Published online by Cambridge University Press: 05 September 2012
Helen Barrett Montgomery shared numerous core values and beliefs with many other Baptists of her day. She shared their belief that the Bible was an authoritative revelation of God's truth, faith in Jesus as the Christ and her Savior and spiritual guide through life, confidence in the mission and methods of Baptist churches for engaging God's work in the world, and conviction that God calls faithful believers to act on those beliefs by living sacrificially for the sake of persons in need. The same convictions that united her with many fellow Baptists also distinguished her from some other Baptists and even alienated her from still others. Her belief in the Bible's superior authority would not allow her to elevate any human authority above that of Scripture. She was convinced that the Bible, when properly understood, gave women the same human freedom of being as men, and therefore the full potential for participation, decision making, and leadership. Some Baptists viewed her as a woman who had stepped out of her place. For them, Montgomery's beliefs and actions were unbecoming of feminine piety, and therefore certainly not biblical or Baptist. However, Baptist ecclesiology gave them no power to silence her or to exclude her from the Baptist fold. Purveyors of a particular theological intentionality could use their influence to convince their particular Baptist communities to exclude her and keep her from speaking at their gatherings, but other Baptist communities were free to give her a public voice and advocate her views as authentically biblical and Baptist.

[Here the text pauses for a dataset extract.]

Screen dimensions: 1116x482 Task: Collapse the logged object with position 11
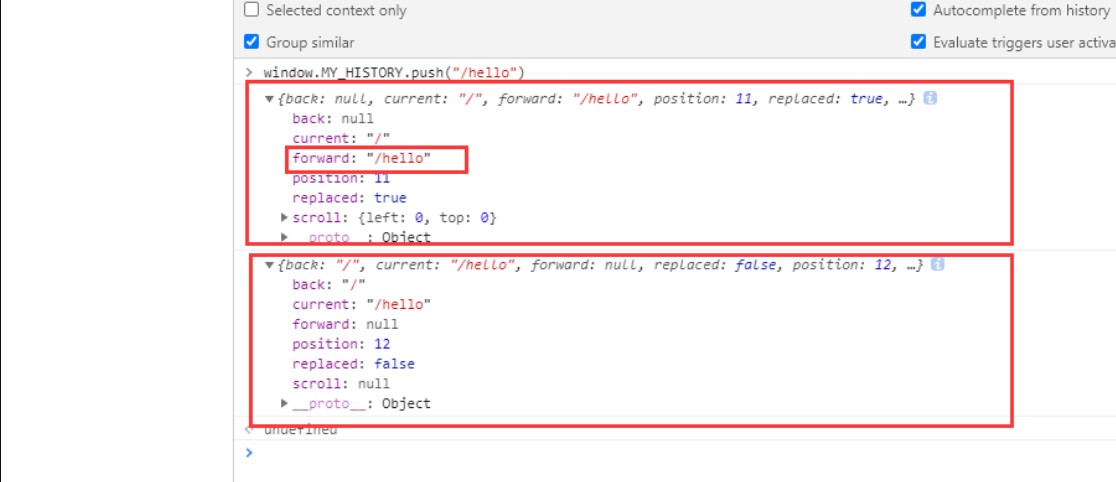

Helen Barrett Montgomery illustrates the challenge of declaring almost any statement of belief and practice as the Baptist position. Statements can be associated with particular communities of Baptists at specific times in history, but almost every statement would either be challenged by or nuanced differently by some other body of Baptists. The best we can do is talk about certain tendencies in Baptist belief and polity. But, although Baptists are usually people of strong faith convictions, they are also adamantly insistent that no other authority or spokesperson preempt their own consciences. When elevated to a global scale, responsible freedom of conscience exercised in Christian community and informed through personal relationship with God by faith in Christ through the illumining power of the Holy Spirit and guided by the Bible's revelation would be the closest statement possible of what Baptists believe. This chapter seeks to offer intelligent discourse on what that means.